# Text excerpt
↓

I came to believe that objective journalism means
describing the object being reported on,
including the little fibs and fantasies as well
as the Big Lie of the people in power. In no way
does this permit journalists to make accusations
and allegations. It means, instead, making sure
that your reporting and your conclusions can be
nailed to the post with confirming evidence.
This is always hard to do, but it has never been
harder than today. Without a trace of irony, the
powers-that-be have appropriated the newspeak
vernacular of George Orwell's 1984. They give us
a program vowing "No Child Left Behind," while
cutting funds for educating disadvantaged kids.
They give us legislation cheerily calling for
"Clear Skies" and "Healthy Forests" that give us
neither. And that's just for starters.
In Orwell's 1984, the character Syme, one of the
writers of that totalitarian society's
dictionary, explains to the protagonist Winston,
"Don't you see that the whole aim of Newspeak is
to narrow the range of thought? Has it ever
occurred to you, Winston, that by the year 2050,
at the very latest, not a single human being will
be alive who could understand such a conversation
as we are having now? The whole climate of
thought will be different. In fact there will be
no thought, as we understand it now. Orthodoxy
means not thinking - not needing to think.
Orthodoxy is unconsciousness."
An unconscious people, an indoctrinated people, a
people fed only on partisan information and
opinion that confirm their own bias, a people
made morbidly obese in mind and spirit by the
junk food of propaganda, is less inclined to put
up a fight, to ask questions and be skeptical.
That kind of orthodoxy can kill a democracy - or
I learned about this the hard way. I grew up in
the South, where the truth about slavery, race,
and segregation had been driven from the pulpits,
driven from the classrooms and driven from the
newsrooms. It took a bloody Civil War to bring
the truth home, and then it took another hundred
years for the truth to make us free.
Then I served in the Johnson administration.
Imbued with Cold War orthodoxy and confident that
"might makes right," we circled the wagons,
listened only to each other, and pursued policies
the evidence couldn't carry. The results were
devastating for Vietnamese and Americans.
I brought all of this to the task when PBS asked
me after 9/11 to start a new weekly broadcast.

↑

# What you will do
[1] Summarize the passage on objective journalism in two sentences.
[2] List every name, quoted in the passage on objective journalism, that the powers-that-be gave to a program or to legislation.
The records that follow are separate material and have no connection to the passage on objective journalism.

# Records
↓

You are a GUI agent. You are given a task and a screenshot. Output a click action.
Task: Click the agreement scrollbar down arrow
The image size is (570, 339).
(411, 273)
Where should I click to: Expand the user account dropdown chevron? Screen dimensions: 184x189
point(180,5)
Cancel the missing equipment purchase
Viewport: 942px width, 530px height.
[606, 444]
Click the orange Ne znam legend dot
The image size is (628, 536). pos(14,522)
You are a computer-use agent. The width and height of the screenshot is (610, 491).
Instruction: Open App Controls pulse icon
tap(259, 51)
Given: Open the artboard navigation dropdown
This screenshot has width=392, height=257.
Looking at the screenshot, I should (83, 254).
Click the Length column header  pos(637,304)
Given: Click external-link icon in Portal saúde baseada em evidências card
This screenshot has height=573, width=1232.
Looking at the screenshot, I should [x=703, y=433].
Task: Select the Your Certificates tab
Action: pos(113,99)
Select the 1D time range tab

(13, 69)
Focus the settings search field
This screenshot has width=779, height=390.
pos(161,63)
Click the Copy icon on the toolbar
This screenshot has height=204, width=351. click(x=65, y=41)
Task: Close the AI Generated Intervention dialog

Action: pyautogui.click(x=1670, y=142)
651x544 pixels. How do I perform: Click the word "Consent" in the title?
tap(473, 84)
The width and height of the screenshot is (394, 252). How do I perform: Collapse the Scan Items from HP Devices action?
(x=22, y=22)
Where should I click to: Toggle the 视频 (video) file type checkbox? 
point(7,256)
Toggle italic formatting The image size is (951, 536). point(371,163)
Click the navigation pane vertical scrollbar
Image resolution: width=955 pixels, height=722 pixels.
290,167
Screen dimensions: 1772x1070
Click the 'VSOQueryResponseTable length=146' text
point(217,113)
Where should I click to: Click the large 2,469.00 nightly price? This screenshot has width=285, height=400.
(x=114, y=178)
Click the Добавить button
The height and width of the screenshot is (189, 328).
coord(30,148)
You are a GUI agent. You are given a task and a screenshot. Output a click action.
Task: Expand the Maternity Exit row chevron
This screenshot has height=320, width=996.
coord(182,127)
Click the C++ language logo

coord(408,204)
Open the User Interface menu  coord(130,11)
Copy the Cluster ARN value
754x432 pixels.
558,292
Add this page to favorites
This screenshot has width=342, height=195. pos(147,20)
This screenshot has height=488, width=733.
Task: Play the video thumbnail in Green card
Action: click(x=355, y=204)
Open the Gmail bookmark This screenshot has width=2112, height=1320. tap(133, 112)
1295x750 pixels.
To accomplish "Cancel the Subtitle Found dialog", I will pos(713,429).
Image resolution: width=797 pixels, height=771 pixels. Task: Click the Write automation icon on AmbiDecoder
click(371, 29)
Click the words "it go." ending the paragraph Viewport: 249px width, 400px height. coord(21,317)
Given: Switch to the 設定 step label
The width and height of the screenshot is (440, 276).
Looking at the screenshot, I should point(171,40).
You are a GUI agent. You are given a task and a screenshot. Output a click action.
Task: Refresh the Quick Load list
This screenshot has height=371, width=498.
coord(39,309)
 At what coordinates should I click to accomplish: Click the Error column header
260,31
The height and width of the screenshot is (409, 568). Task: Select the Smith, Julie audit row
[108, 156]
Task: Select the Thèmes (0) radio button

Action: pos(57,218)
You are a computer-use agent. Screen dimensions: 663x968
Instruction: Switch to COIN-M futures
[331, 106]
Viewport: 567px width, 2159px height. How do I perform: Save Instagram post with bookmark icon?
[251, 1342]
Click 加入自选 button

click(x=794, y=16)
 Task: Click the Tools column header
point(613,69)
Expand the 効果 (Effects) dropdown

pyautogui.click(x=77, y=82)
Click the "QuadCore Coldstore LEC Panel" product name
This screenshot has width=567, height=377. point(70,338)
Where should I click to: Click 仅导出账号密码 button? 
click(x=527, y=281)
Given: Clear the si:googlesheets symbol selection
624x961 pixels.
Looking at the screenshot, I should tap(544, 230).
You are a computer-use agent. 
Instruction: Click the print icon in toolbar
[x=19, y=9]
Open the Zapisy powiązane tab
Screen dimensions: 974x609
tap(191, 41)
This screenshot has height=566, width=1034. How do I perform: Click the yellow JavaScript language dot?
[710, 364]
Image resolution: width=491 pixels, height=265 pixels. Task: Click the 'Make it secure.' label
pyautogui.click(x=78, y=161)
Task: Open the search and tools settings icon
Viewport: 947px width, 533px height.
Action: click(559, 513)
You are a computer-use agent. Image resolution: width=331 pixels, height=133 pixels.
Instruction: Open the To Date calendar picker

↑

# Response list
[1] The passage holds that objective journalism means describing its subject, including the lies of those in power, and supporting every report and conclusion with confirming evidence instead of making accusations. It says this has never been harder, because the powers-that-be have taken up the newspeak of Orwell's 1984, and it warns that a people fed on propaganda and orthodoxy is less inclined to ask questions, a lesson the writer learned growing up in the South and serving in the Johnson administration.

[2]
- "No Child Left Behind"
- "Clear Skies"
- "Healthy Forests"